Nursing Home Administrators Examining Board Position Statements

​What is the Primary Source of Wisconsin Laws That Govern the Regulation of Nursing Home Administrators?

Nursing Home Administrators are licensed by the Nursing Home Administrator Examining Board pursuant to Wis. Stat. ch. 456. See also the Wis. Admin Code chs. NHA 1-5.


​What is the Primary Source of Federal Laws That Govern the Regulation of Nursing Home Administrators?

The Omnibus Budget Reconciliation Act of 1987 ("OBRA"), 42 U.S.C. 1396r.


​What is the Primary Source of Wisconsin Laws That Govern the Regulation of Nursing Homes?

Nursing homes are licensed by the Wisconsin Department of Health Services pursuant to Wis. Stat. ch. 50. See also Wis. Admin. Code ch. DHS 132.


Are Nursing Home Administrators Required to Report Misconduct Engaged in by Other Nursing Home Administrators?

Yes. As stipulated in Wis. Admin. Code § NHA 5.02(5), nursing home administrators are required to report to the Nursing Home Administrator Examining Board any practice by a licensee that constitutes a consistent danger to the health, welfare, or safety of a patient or the public.


Does a Pattern of Violations of Federal or State Statutes, Rules, or Regulations Constitute a Ground for Discipline?

Yes. If proof is submitted to the Nursing Home Administrator Examining Board that while a licensee was the administrator of a nursing home, that nursing home engaged in conduct that constituted a pattern of serious violations of federal or state statutes, rules or regulations, the nursing home administrator may be subject to discipline. Other grounds for suspension or revocation of a license are outlined in Wis. Stat. § 456.10.


What Constitutes "a Pattern of Serious Violations of Federal or State Statutes, Rules, or Regulations?"

The term "pattern of serious violations of federal or state statutes, rules or regulations" is defined to mean the occurrence of any of the following: [See Wis. Admin. Code § NHA 1.02(5m).]

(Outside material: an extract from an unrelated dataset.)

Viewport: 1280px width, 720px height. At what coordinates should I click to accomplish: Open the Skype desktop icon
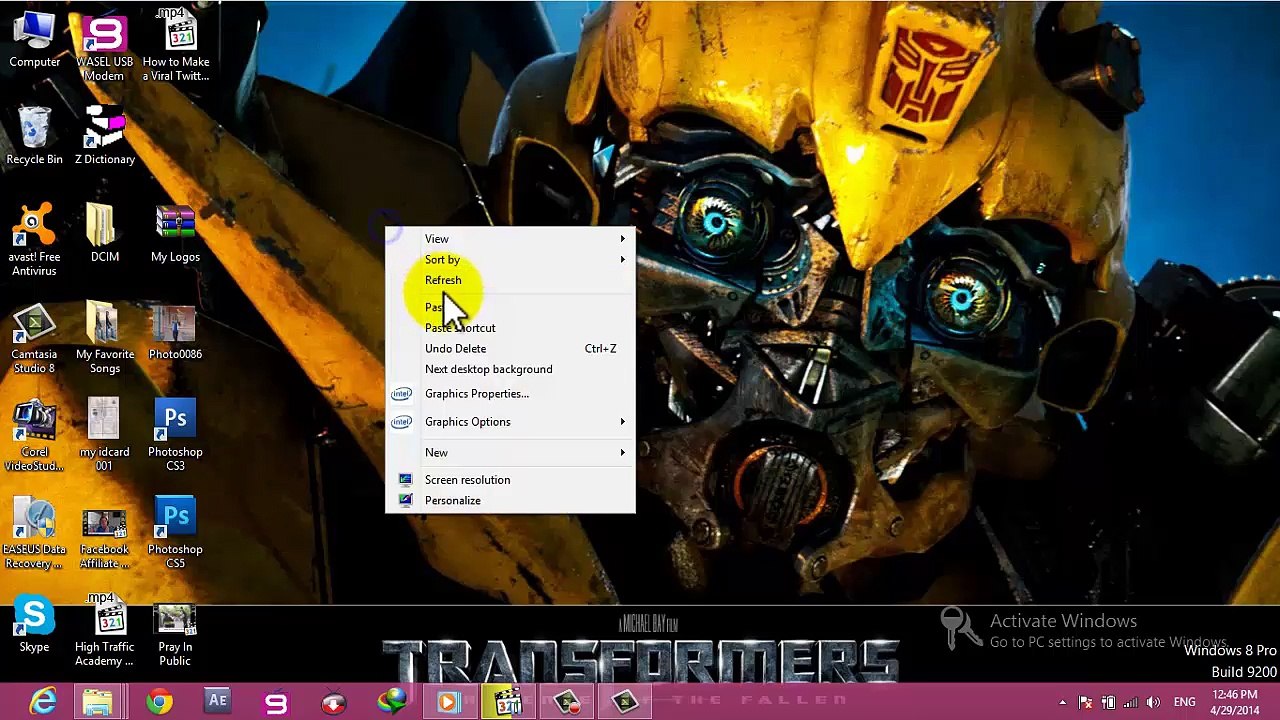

  • One or more class A violations, as defined in Wis. Admin. Code 50.04 (4)(b)1 in each of at least 2 inspections within any consecutive 36-month period.
  • One or more deficiencies related to participation requirements under 42 CFR sections 483.13, 483.15 or 483.25, which constitute immediate jeopardy to a resident's health or safety, in each of at least 2 inspections within any consecutive 36-month period.
  • One or more deficiencies related to participation requirements under 42 CFR sections 483.13, 483.15 or 483.25, which constitute a pattern of actual harm, but which does not constitute immediate jeopardy to a resident's health or safety, in each of at least 2 inspections within any consecutive 36-month period.
  • One or more deficiencies related to participation requirements under 42 CFR sections 483.13, 483.15 or 483.25, which constitute widespread actual harm, but which does not constitute immediate jeopardy to a resident's health or safety, in each of at least 2 inspections within any consecutive 36-month period.
  • One class A violation, as defined in Wis. Admin. Code § 50.04(4)(b)1 and one deficiency of any type specified in par. (b), (c) or (d), within 36 months of each other, but resulting from different
    inspections.
  • At least 2 or more deficiencies in any combination of single deficiencies of the types specified in par. (b), (c) or (d), within 36 months of each other, but resulting from different inspections.

What Constitutes "Unfit or Incompetent by Reason of Negligence, Habits, or Other Causes?"

Under Wis. Admin. Code § NHA 5.02, the following conduct, without limitation because of enumeration, constitutes unfitness to practice as a nursing home administrator:

  1. Violating in a negligent manner, by an act or acts of omission or commission, or aiding or abetting the violation of any law substantially relating to the practice of nursing home administration.
  2. Practicing in a manner which substantially departs from the standard of care ordinarily exercised by a nursing home administrator which harms or could have harmed a patient.
  3. Practicing while impaired by physical, mental or emotional disorder or drug or alcohol abuse.
  4. Intentionally falsifying patient records.
  5. Failing to report to the board any practice by a licensee that constitutes a consistent danger to the health, welfare, or safety of patient or public.
  6. Engaging in any practice as a nursing home administrator which constitutes a substantial danger to the health, welfare, or safety of patient or public.
  7. Refusing to render services to a person because of race, color, sex, religion, or age.
  8. Obtaining or attempting to obtain any compensation by fraud.
  9. Impersonating another nursing home administrator.
  10. Advertising in a manner which is false, deceptive, or misleading.
  11. Exercising undue influence on or taking unfair advantage of a patient.
  12. Committing or aiding or abetting the commission of rebate or fee-splitting arrangements with health care providers.
  13. Having one's license revoked or suspended in another state or United States jurisdiction.
  14. Violating or attempting to violate any formal disciplinary order of the board.
  15. Intentionally providing false information to the board in connection with an application for a license or for renewal of a license.